Grand Rounds December 2, 2022: A Randomized Controlled Trial of Mobile Health Intervention in Heart Failure and Diabetes: Lessons Learned (G. Michael Felker, MD, MHS)

Speakers

Michael Felker, MD, MHS
Professor of Medicine
Director, Cardiovascular and Metabolism Research, DCRI

 

 

Keywords

Pragmatic Clinical Trials, Heart Failure, Diabetes

 

Key Points

  • Making lifestyle changes is difficult especially for people living with chronic diseases, where healthy behaviors could make a big difference. Medication adherence can be a barrier to effectiveness. This study asks how can we better facilitate health behaviors in patients with chronic diseases and can we leverage technology?
  • The TARGET-HF-DM is a pragmatic multicenter randomized controlled trial held at 6 sites in the U.S. that focused on patients with heart failure and diabetes, two rapidly growing conditions that are highly morbid. The focus of the study was on physical activity and medication adherence. The primary endpoint was change in mean daily step counts from baseline to 3 months. Secondary endpoints were change in medication adherence, change in HRQOL, change in NT-proBNP, and change in hemoglobin A1C from baseline to 3 months. There were two exploratory endpoints: change in mean daily step counts from baseline to 6 months and change in metabolomic profiling from baseline to 3 months.
  • The trial enrolled 187 patients, with 35% women, 47% African American, 10% Hispanic, age 59 years. Enrollment halted before planned sample size of 200 due to COVID-19. There was 1:1 randomization of participants to either the mHealth intervention or usual care.
  • Both groups received a step counter and weekly text reminder to wear it. In the intervention group patients received 3 text messages weekly that were personalized encouraging them to be more active based on the past week’s activity. After 3 months of active intervention, there was an additional 3 months of data collection.
  • In patients with both heart failure and diabetes, the 3-month mHealth intervention significantly improved daily volitional physical activity as measured by step counts; health related quality of life as measured by KCCQ, and metabolomic profiles of peripheral blood. Adherence to medical therapy was not measurably different between the arms.
  • This trial turned out to be more challenging than anticipated. Lifestyle intervention trials have unique challenges, such as compliance/engagement challenges that lead to varying “dose” of intervention; unequal ascertainment of outcomes – patients in control group may be less engaged and more likely to discontinue follow up; intervention may interact with human behavior in complex ways; lack of blinding leads to strong “placebo” effects, and challenges of using a commercial step counter, which relied on people’s phones and thus software updates, etc.
  • For the step-down RCT, patient recruitment started in August 2019 with 587 patients consenting and 552 included in the primary analysis. The median time to liberation in the HFNC group was 50 hours and the CPAP group was 43 hours. HFNC was not noninferior to CPAP following extubation.

 

Discussion Themes

– Did the mHealth group receive text messages on pill adherence? Can you talk about the compensation of participants? Patients did not get text messages about pill adherence. Compensation was modest and the same regardless of which group you were in.

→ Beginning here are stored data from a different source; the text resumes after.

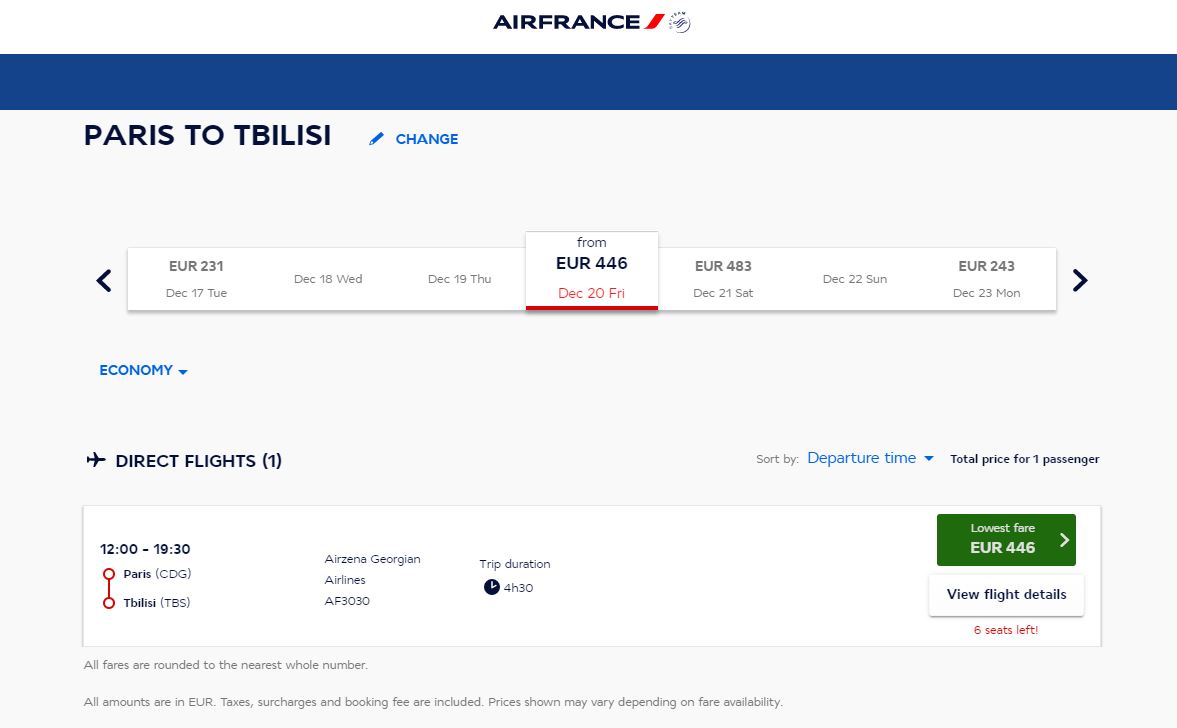
Task: Click the pencil edit icon next to CHANGE
Action: coord(376,138)
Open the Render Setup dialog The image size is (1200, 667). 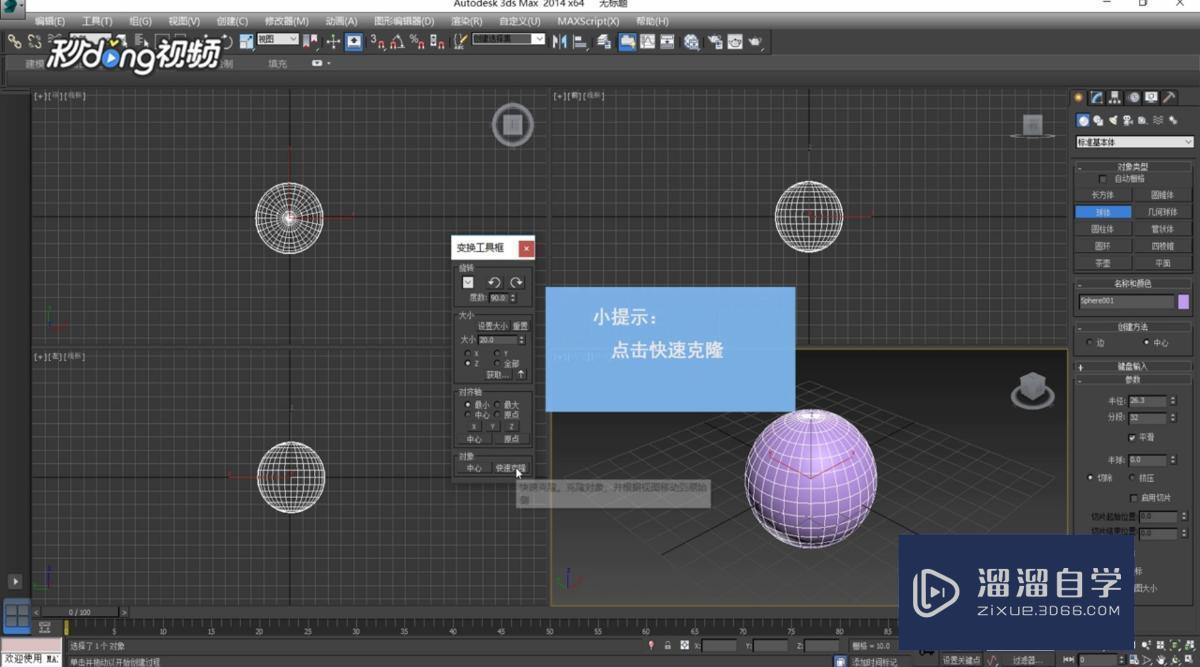pyautogui.click(x=713, y=41)
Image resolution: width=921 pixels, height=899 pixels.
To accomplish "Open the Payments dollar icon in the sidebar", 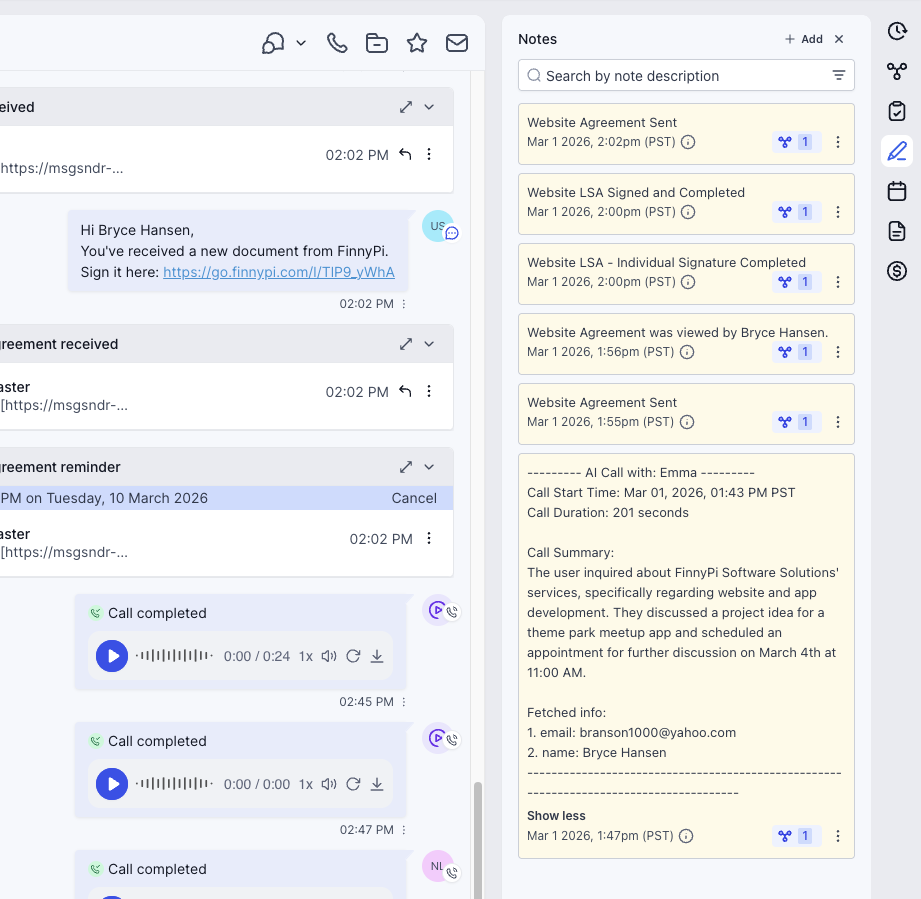I will 897,271.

– Were there specific approaches that you used to recruit under-represented populations? A huge part is where your sites are located. One of our leading sites was in Brooklyn, NY, and the patients there were largely African American and Hispanic. As we are thinking about trials in general we should be thinking about where the trial sites will be and who are the leaders and teams.

Was it easier or harder than expected to recruit participants? It was harder than we expected. It’s almost always harder in my experience. It was a labor of love; the site payment was low; we asked friends to be sites in the trial. Sites have a lot of trials that are competing. One pays more than another. We did what we could to make the entry criteria as easy as possible.